# [AIM OF THE TASK]
Your response should be the complete data, transcribed exactly.

(Stored data)
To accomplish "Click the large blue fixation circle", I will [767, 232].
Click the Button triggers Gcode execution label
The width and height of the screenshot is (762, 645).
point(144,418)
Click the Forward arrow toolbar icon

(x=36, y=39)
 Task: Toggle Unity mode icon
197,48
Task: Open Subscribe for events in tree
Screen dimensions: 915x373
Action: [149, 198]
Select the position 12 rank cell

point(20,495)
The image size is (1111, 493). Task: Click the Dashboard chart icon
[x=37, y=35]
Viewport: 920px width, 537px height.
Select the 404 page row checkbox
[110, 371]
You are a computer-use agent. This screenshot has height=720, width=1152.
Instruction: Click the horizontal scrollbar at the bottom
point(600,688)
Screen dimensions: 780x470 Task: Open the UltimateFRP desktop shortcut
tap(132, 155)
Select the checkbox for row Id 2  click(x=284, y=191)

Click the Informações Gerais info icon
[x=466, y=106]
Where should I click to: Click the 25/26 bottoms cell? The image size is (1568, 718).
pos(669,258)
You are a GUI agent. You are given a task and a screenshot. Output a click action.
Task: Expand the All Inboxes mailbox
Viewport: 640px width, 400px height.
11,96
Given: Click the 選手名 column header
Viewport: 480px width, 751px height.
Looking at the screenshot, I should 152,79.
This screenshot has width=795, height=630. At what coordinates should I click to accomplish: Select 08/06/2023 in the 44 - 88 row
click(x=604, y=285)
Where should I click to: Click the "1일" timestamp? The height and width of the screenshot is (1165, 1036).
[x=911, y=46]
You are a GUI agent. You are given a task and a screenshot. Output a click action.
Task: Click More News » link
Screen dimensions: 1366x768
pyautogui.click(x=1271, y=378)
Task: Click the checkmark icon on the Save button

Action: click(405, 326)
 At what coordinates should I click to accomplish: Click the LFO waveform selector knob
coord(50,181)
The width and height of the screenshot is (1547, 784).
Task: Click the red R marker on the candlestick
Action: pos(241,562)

# [TASK ANSWER]
To accomplish "Click the large blue fixation circle", I will [767, 232].
Click the Button triggers Gcode execution label
The width and height of the screenshot is (762, 645).
point(144,418)
Click the Forward arrow toolbar icon

(x=36, y=39)
 Task: Toggle Unity mode icon
197,48
Task: Open Subscribe for events in tree
Screen dimensions: 915x373
Action: [149, 198]
Select the position 12 rank cell

point(20,495)
The image size is (1111, 493). Task: Click the Dashboard chart icon
[x=37, y=35]
Viewport: 920px width, 537px height.
Select the 404 page row checkbox
[110, 371]
You are a computer-use agent. This screenshot has height=720, width=1152.
Instruction: Click the horizontal scrollbar at the bottom
point(600,688)
Screen dimensions: 780x470 Task: Open the UltimateFRP desktop shortcut
tap(132, 155)
Select the checkbox for row Id 2  click(x=284, y=191)

Click the Informações Gerais info icon
[x=466, y=106]
Where should I click to: Click the 25/26 bottoms cell? The image size is (1568, 718).
pos(669,258)
You are a GUI agent. You are given a task and a screenshot. Output a click action.
Task: Expand the All Inboxes mailbox
Viewport: 640px width, 400px height.
11,96
Given: Click the 選手名 column header
Viewport: 480px width, 751px height.
Looking at the screenshot, I should 152,79.
This screenshot has width=795, height=630. At what coordinates should I click to accomplish: Select 08/06/2023 in the 44 - 88 row
click(x=604, y=285)
Where should I click to: Click the "1일" timestamp? The height and width of the screenshot is (1165, 1036).
[x=911, y=46]
You are a GUI agent. You are given a task and a screenshot. Output a click action.
Task: Click More News » link
Screen dimensions: 1366x768
pyautogui.click(x=1271, y=378)
Task: Click the checkmark icon on the Save button

Action: click(405, 326)
 At what coordinates should I click to accomplish: Click the LFO waveform selector knob
coord(50,181)
The width and height of the screenshot is (1547, 784).
Task: Click the red R marker on the candlestick
Action: pos(241,562)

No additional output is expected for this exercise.